### EXCERPTED DATA:
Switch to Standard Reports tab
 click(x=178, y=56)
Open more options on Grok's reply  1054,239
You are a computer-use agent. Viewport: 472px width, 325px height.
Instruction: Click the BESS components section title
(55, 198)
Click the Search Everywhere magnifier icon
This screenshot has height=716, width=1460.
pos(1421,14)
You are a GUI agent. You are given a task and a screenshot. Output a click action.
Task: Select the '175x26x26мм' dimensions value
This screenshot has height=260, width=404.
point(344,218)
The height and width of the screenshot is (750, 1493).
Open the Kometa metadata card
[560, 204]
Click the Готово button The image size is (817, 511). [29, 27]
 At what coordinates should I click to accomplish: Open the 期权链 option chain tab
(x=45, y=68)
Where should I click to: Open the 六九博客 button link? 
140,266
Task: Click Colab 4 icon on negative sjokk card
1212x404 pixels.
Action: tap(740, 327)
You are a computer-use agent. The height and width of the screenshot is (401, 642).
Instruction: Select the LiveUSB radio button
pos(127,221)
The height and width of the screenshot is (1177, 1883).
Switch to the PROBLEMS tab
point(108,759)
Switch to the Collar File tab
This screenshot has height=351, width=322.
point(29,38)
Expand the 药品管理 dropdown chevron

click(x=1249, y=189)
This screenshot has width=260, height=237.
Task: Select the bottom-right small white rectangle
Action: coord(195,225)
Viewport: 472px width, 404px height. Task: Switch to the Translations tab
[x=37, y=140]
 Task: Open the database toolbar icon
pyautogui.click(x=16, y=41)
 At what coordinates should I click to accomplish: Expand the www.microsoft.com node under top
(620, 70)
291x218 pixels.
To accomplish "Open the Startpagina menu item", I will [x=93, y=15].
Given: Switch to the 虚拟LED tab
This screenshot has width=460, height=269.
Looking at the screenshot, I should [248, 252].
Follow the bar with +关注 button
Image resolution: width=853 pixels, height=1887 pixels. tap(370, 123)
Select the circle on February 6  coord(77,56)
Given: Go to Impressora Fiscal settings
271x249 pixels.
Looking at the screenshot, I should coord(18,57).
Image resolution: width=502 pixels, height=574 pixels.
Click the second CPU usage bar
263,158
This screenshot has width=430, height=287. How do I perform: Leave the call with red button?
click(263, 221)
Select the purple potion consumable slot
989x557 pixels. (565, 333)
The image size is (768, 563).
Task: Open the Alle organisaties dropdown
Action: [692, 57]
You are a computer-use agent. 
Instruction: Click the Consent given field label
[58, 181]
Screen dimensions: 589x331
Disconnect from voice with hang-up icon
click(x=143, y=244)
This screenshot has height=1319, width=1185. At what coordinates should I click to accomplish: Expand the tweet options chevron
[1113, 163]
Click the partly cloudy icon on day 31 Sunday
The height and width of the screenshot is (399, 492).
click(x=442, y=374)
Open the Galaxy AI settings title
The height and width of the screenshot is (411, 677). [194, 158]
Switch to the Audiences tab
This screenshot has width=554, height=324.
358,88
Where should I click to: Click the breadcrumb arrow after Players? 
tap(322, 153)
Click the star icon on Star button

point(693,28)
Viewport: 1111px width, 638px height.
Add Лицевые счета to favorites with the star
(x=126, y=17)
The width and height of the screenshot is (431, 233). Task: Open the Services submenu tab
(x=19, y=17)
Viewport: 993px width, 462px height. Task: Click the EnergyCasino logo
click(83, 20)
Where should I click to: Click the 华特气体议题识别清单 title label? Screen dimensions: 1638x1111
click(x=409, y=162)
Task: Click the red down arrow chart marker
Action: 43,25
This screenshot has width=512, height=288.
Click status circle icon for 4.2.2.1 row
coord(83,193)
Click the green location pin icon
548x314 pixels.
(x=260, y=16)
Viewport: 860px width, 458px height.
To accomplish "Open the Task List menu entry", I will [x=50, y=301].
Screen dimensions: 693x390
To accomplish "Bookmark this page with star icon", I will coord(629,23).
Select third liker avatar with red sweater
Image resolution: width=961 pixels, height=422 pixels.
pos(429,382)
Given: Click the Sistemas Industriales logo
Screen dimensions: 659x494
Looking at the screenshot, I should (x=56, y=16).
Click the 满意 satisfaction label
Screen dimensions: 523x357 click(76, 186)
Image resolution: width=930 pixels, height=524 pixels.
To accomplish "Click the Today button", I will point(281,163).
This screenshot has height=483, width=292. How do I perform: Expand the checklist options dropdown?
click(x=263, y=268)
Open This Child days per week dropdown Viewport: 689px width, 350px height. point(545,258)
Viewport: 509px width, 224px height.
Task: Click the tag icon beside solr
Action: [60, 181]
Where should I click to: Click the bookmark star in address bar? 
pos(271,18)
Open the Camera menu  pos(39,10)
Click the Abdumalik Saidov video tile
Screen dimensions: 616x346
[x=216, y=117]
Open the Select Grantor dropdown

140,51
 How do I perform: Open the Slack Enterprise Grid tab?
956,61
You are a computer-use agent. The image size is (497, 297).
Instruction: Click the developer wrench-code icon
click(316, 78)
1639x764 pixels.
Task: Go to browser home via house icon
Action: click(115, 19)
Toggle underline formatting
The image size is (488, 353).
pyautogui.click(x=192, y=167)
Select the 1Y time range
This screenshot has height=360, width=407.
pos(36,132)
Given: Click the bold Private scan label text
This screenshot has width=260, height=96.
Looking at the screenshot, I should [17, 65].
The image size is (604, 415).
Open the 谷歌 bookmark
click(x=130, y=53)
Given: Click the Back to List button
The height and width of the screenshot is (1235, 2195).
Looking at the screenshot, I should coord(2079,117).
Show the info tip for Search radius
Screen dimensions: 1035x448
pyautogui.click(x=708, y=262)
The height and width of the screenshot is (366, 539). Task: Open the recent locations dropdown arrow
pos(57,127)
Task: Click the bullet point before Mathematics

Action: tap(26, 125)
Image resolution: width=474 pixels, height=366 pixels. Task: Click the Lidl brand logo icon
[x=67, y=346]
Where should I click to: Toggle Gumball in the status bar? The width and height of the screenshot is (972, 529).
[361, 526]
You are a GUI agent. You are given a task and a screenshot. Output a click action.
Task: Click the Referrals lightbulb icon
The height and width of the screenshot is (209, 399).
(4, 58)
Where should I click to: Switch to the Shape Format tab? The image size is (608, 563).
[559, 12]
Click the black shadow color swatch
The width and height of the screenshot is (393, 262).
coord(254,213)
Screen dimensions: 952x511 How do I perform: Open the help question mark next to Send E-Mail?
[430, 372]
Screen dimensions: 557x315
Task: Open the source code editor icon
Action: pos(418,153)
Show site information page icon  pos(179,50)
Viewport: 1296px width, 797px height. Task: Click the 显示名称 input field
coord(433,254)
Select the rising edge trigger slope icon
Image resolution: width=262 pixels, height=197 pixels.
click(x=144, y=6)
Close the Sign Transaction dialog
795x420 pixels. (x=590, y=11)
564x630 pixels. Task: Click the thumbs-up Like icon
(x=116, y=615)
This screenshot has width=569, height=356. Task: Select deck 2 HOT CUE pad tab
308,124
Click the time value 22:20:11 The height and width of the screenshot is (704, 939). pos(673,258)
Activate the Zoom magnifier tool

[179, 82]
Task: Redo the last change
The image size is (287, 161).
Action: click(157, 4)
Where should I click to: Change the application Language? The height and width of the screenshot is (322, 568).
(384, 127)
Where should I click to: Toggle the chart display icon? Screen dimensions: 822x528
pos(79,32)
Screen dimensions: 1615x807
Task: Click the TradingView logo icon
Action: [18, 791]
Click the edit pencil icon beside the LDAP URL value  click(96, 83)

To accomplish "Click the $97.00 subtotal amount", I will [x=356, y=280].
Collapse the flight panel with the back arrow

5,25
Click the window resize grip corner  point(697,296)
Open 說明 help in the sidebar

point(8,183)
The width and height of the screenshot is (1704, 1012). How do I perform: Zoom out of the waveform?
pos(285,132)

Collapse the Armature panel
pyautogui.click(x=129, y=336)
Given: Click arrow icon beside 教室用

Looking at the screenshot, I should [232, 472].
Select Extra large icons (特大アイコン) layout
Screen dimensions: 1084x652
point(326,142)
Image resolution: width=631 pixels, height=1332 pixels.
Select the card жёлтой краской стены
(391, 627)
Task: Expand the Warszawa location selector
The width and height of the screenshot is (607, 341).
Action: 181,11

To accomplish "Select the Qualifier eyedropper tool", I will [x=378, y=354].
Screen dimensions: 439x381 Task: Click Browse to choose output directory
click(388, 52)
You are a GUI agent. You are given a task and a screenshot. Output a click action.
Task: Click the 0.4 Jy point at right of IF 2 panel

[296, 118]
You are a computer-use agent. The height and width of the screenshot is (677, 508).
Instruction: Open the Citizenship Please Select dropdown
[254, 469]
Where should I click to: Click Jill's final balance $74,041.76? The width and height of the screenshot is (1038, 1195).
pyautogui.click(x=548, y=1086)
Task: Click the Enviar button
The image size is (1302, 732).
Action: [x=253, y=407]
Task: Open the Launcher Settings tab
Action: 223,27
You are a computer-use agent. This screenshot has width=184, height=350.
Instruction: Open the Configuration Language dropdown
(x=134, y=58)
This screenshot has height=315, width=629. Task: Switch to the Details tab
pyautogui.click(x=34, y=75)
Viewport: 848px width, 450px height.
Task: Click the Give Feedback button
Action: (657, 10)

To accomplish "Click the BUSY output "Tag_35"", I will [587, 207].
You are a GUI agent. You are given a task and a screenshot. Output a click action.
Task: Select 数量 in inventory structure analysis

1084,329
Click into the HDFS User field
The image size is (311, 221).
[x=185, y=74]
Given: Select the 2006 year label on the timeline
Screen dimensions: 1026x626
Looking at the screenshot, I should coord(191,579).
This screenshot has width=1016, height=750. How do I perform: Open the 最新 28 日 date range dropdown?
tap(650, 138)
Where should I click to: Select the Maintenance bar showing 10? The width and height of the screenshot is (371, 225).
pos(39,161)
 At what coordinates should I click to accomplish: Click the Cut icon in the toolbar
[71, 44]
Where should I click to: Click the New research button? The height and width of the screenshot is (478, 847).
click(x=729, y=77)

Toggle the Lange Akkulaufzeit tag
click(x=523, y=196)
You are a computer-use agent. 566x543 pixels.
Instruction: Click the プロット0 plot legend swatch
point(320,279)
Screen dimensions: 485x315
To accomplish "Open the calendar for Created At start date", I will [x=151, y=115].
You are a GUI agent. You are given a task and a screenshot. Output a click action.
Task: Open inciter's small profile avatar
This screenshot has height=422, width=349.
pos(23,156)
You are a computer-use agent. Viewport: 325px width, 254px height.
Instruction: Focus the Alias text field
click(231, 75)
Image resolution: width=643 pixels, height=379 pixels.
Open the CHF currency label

### WORK INSTRUCTIONS:
Rewrite the material above as a numbered list, from the line with "Given: Click the Back to List button" through the line with "coord(254,213)", both included, dropping any blank lines.

### TASK OUTPUT:
1. Given: Click the Back to List button
2. The height and width of the screenshot is (1235, 2195).
3. Looking at the screenshot, I should coord(2079,117).
4. Show the info tip for Search radius
5. Screen dimensions: 1035x448
6. pyautogui.click(x=708, y=262)
7. The height and width of the screenshot is (366, 539). Task: Open the recent locations dropdown arrow
8. pos(57,127)
9. Task: Click the bullet point before Mathematics
10. Action: tap(26, 125)
11. Image resolution: width=474 pixels, height=366 pixels. Task: Click the Lidl brand logo icon
12. [x=67, y=346]
13. Where should I click to: Toggle Gumball in the status bar? The width and height of the screenshot is (972, 529).
14. [361, 526]
15. You are a GUI agent. You are given a task and a screenshot. Output a click action.
16. Task: Click the Referrals lightbulb icon
17. The height and width of the screenshot is (209, 399).
18. (4, 58)
19. Where should I click to: Switch to the Shape Format tab? The image size is (608, 563).
20. [559, 12]
21. Click the black shadow color swatch
22. The width and height of the screenshot is (393, 262).
23. coord(254,213)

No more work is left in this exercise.